══ MATERIAL SHOWN

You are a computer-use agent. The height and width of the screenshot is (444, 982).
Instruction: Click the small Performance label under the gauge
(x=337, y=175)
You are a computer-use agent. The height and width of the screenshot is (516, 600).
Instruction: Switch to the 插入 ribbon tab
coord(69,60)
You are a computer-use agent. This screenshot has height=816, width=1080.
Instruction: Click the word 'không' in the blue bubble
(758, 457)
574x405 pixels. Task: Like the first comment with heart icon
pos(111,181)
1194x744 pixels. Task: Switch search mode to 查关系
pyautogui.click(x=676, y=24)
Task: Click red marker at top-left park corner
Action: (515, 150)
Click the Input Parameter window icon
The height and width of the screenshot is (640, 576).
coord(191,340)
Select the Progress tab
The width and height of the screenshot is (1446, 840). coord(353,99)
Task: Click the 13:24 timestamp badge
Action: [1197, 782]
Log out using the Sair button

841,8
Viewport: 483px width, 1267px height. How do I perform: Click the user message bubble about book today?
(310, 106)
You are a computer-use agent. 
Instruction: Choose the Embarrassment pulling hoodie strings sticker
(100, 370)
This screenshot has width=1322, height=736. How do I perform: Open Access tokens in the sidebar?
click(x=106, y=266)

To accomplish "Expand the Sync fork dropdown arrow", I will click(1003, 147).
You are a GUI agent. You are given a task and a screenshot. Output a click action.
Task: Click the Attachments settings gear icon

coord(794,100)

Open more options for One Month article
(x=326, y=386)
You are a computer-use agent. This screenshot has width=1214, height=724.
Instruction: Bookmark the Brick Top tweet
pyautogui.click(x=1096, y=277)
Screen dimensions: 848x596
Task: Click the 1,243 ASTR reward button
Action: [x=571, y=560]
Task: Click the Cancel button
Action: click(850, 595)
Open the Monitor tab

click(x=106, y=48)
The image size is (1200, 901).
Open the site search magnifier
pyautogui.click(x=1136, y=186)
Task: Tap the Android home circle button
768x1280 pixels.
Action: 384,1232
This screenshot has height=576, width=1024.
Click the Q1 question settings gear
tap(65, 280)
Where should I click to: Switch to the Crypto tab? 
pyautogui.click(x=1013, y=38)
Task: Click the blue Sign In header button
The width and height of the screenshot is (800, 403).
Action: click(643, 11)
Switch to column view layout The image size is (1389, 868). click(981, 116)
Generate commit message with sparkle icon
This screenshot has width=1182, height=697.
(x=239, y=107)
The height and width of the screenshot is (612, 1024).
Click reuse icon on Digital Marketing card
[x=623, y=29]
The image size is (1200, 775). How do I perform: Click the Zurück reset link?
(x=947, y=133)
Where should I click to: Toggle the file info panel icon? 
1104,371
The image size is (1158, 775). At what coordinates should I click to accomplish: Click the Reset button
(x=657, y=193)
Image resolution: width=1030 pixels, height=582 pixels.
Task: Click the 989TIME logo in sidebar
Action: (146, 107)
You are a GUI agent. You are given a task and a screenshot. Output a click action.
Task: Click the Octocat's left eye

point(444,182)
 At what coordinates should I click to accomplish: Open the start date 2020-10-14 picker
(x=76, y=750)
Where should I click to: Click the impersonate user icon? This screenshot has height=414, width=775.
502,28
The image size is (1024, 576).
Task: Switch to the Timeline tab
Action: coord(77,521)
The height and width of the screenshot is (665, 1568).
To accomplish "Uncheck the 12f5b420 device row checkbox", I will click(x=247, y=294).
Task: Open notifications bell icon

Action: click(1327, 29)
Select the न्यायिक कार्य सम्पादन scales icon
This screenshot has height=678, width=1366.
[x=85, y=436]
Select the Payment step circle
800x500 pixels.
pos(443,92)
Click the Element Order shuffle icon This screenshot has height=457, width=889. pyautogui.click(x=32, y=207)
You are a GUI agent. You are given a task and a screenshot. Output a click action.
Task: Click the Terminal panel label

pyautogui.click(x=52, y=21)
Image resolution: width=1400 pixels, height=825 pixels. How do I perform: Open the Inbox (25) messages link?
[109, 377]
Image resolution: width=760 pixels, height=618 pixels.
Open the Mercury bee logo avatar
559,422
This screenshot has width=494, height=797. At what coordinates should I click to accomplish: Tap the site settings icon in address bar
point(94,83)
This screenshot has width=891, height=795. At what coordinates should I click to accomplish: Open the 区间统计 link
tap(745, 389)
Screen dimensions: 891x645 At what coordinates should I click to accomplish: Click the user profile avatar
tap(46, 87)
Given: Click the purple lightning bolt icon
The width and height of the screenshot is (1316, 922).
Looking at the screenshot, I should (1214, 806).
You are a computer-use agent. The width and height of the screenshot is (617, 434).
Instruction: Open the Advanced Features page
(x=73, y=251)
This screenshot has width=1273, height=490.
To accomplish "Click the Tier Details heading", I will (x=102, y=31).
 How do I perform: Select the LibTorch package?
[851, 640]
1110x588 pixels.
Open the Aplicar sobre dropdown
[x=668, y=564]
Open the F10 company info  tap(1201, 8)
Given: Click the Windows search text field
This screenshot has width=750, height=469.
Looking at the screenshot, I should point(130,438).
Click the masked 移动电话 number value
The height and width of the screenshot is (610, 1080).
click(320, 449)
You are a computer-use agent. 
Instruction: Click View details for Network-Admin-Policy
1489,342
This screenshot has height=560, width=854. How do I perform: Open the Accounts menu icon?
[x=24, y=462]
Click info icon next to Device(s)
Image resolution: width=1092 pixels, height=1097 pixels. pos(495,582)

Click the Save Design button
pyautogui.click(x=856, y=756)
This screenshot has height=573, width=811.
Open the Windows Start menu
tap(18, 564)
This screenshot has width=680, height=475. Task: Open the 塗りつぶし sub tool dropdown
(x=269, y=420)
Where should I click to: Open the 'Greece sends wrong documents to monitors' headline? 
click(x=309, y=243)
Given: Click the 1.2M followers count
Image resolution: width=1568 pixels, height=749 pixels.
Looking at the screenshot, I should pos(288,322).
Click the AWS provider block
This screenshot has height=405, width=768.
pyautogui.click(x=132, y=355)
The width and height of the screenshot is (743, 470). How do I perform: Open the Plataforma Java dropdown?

════

- [ACTIVITY] Report only the number of lines in the records that include the word "will".

- [THE COMPLETED TASK] 3